Идеи эпического театра Б. Брехта нашли свое отражание в постановке Джоанне Акалитис «Леон и Лена». Инсценировка этой пьесы была представлена в театре Гутри в Минеаполисе и представляла собой абсолютно новую театральную форму. Ее главной отличительной чертой являлось то, что на заднем плане во время показа пьесы происходила демонстрация черно-белых немых экспрессионистских фильмов по мотивам новелл Ленца. С. Брянт-Бертэйл назвала этот опыт «эпическим монтажом».

Среди современников Б. Брехта в Германии в качестве последователя режиссерских принципов можно назвать прозаика, публициста, драматурга и режиссера Ф. Дюрренматта. Что касается тематики его драматургии, тематика его пьес находится в область нравственности, морали, духовной жизни.

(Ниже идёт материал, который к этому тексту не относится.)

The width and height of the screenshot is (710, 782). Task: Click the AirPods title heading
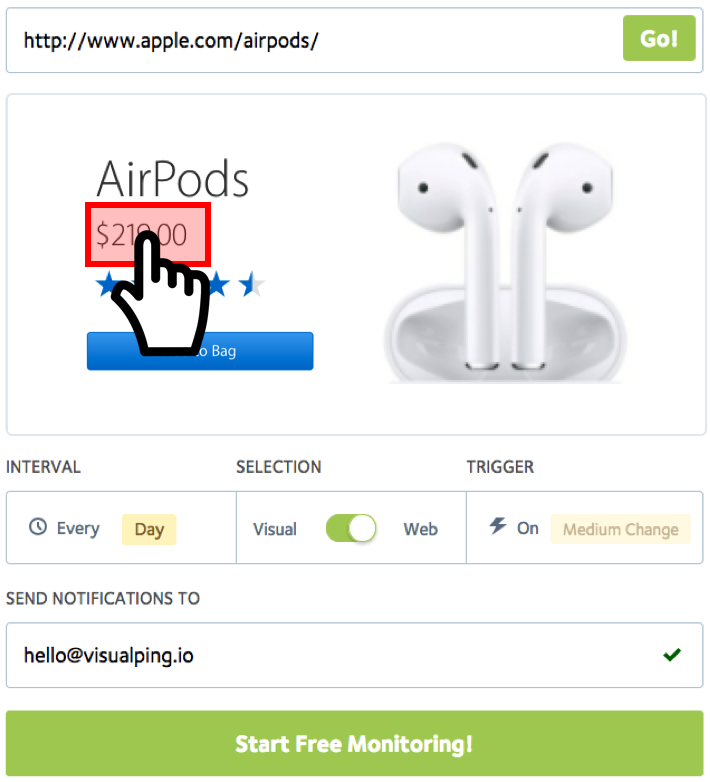point(173,179)
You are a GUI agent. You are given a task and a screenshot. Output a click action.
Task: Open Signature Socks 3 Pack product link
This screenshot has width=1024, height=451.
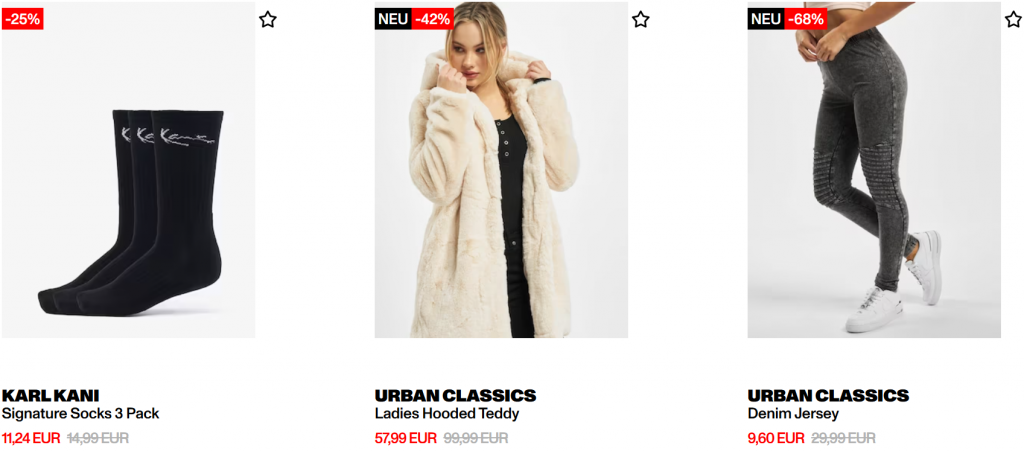(x=80, y=414)
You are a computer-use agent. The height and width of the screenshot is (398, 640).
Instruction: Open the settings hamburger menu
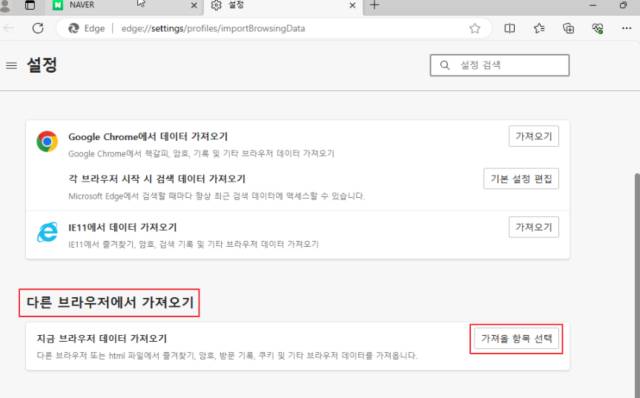pos(11,65)
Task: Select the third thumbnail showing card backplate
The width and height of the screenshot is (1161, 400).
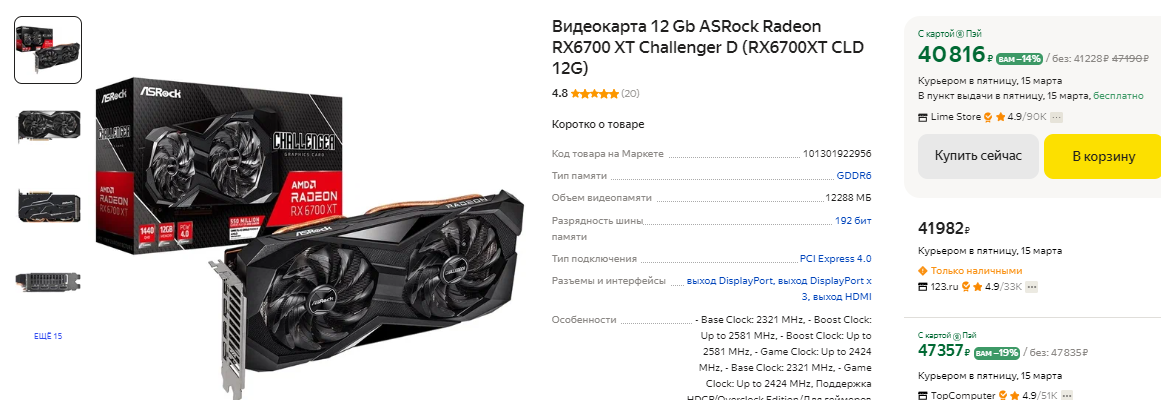Action: coord(48,205)
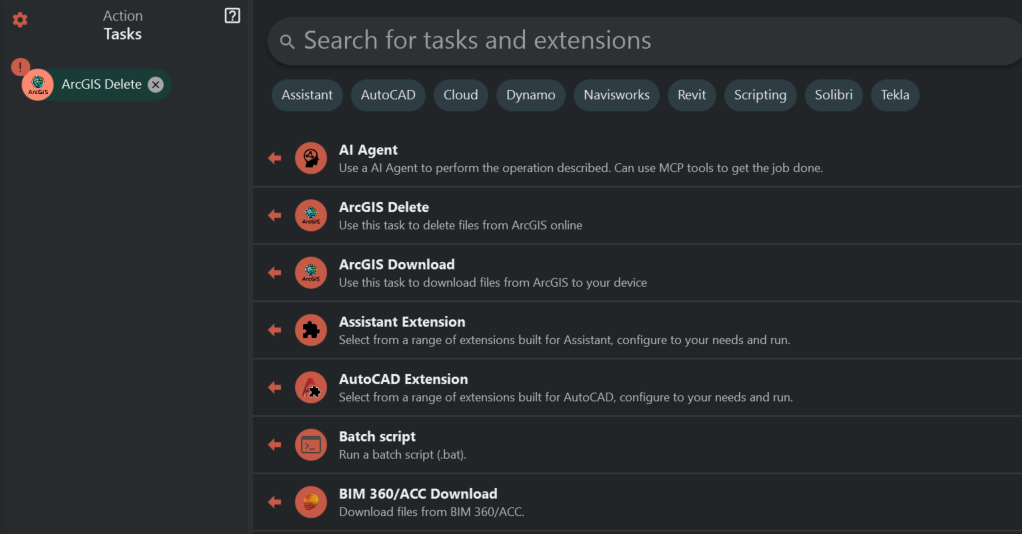
Task: Open the settings gear in Action panel
Action: pos(20,20)
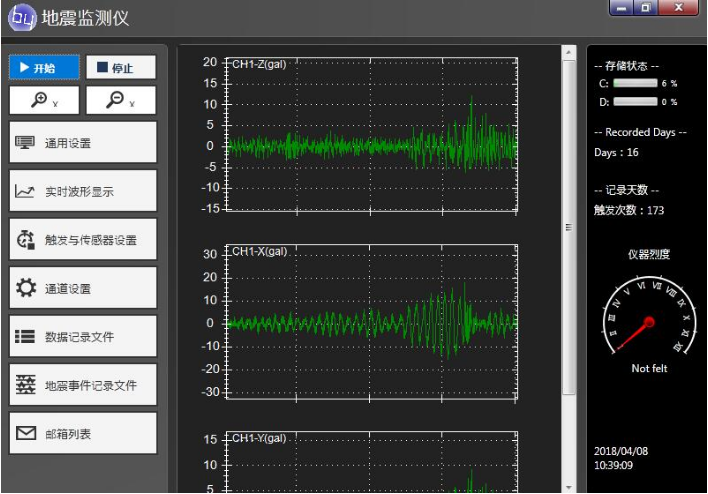708x494 pixels.
Task: Open 通用设置 general settings
Action: coord(83,143)
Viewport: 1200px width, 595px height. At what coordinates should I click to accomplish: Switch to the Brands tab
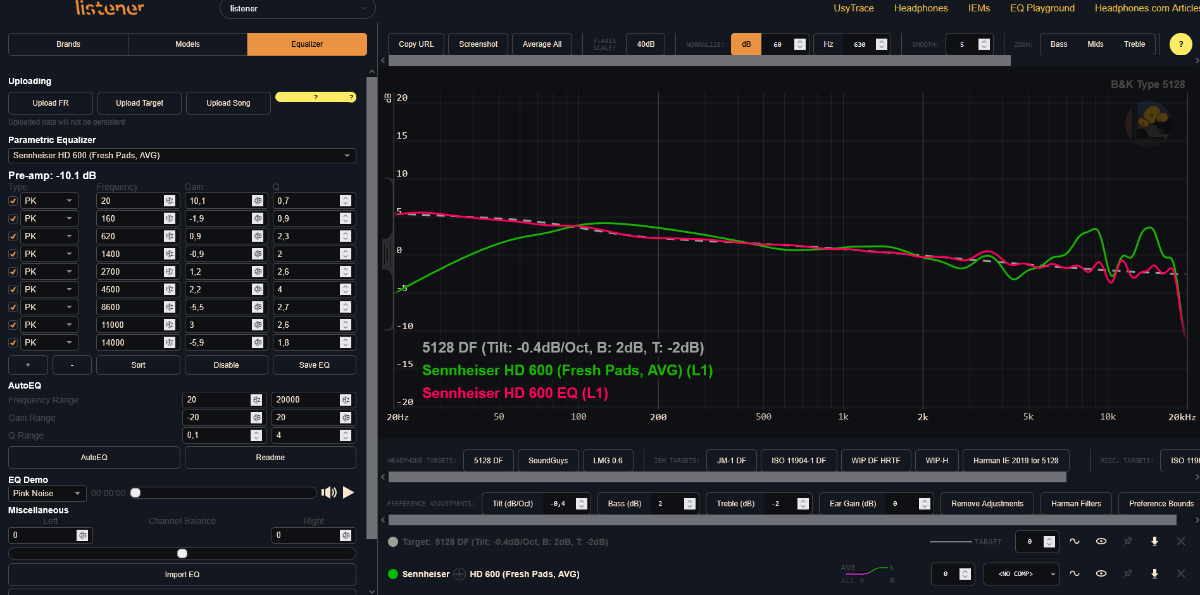point(68,44)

Основными темами драматурга становятся предательство, вина, наказание, верность, свобода и справедливость. При этом, Ф. Дюрренматт как режиссер старается придерживаться принципа «очуждения». Он использует гротеск, делая сценическую реальность более наглядной и образной, «остраняет» зрителя в отношении действия на сцене. Применяемое Ф. Дюрренматтом утрирование направлено на обострение зрительского внимания.

Данные режиссерского дискурса в Германии свидетельствуют о том, что популярность творчества Б. Брехта стала нарастать, начиная с 1965 года. Принципы эпического театра стали основой для творчества Г. Байля, который вместе с К. Пейманом возглавлял Венский Бургтеатр, а позже работал в Берлинском Ансамбле. Он являлся режиссером, выступал как декламатор и стал автором театральной постановки «Театральные глупцы живут дольше».